### DATASET EXTRACT
┏━━
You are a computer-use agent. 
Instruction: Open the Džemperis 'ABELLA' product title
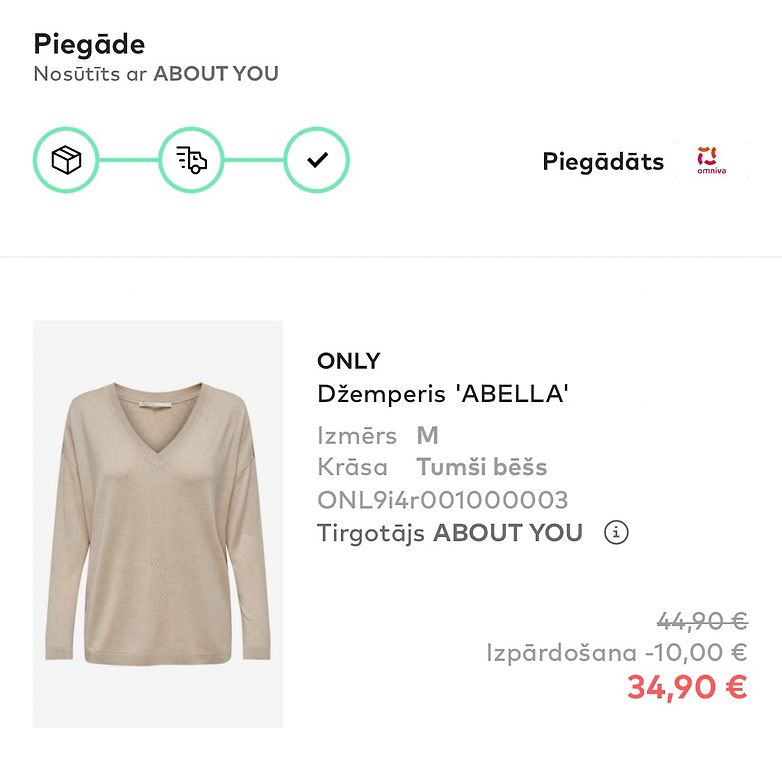coord(443,394)
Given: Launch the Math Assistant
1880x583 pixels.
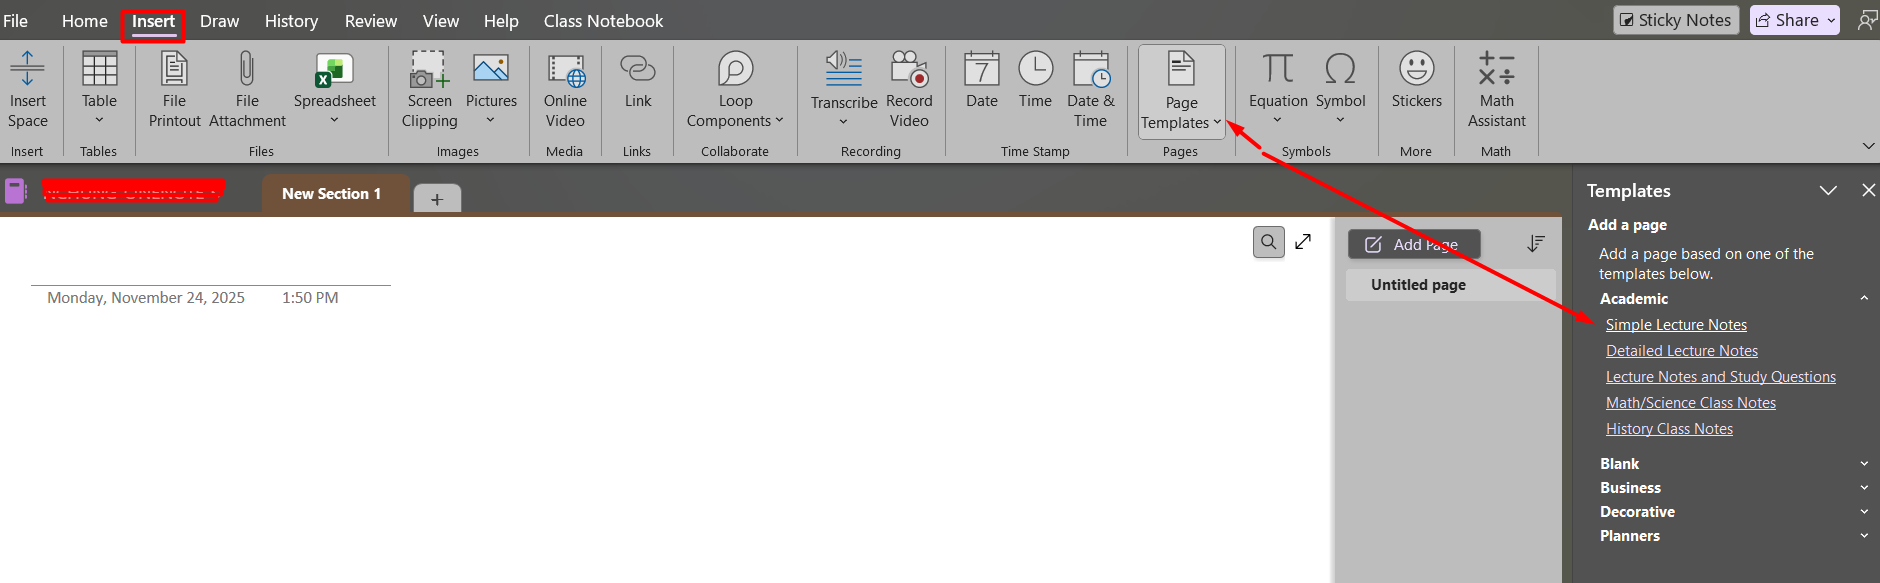Looking at the screenshot, I should [x=1496, y=70].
┗━━
### WORK TO BE COMPLETED
Because only the text is wanted, repeat all the entries exactly and leave out the pictures.

### SOLVED PROBLEM
You are a computer-use agent. 
Instruction: Open the Džemperis 'ABELLA' product title
coord(443,394)
Given: Launch the Math Assistant
1880x583 pixels.
Looking at the screenshot, I should [x=1496, y=70].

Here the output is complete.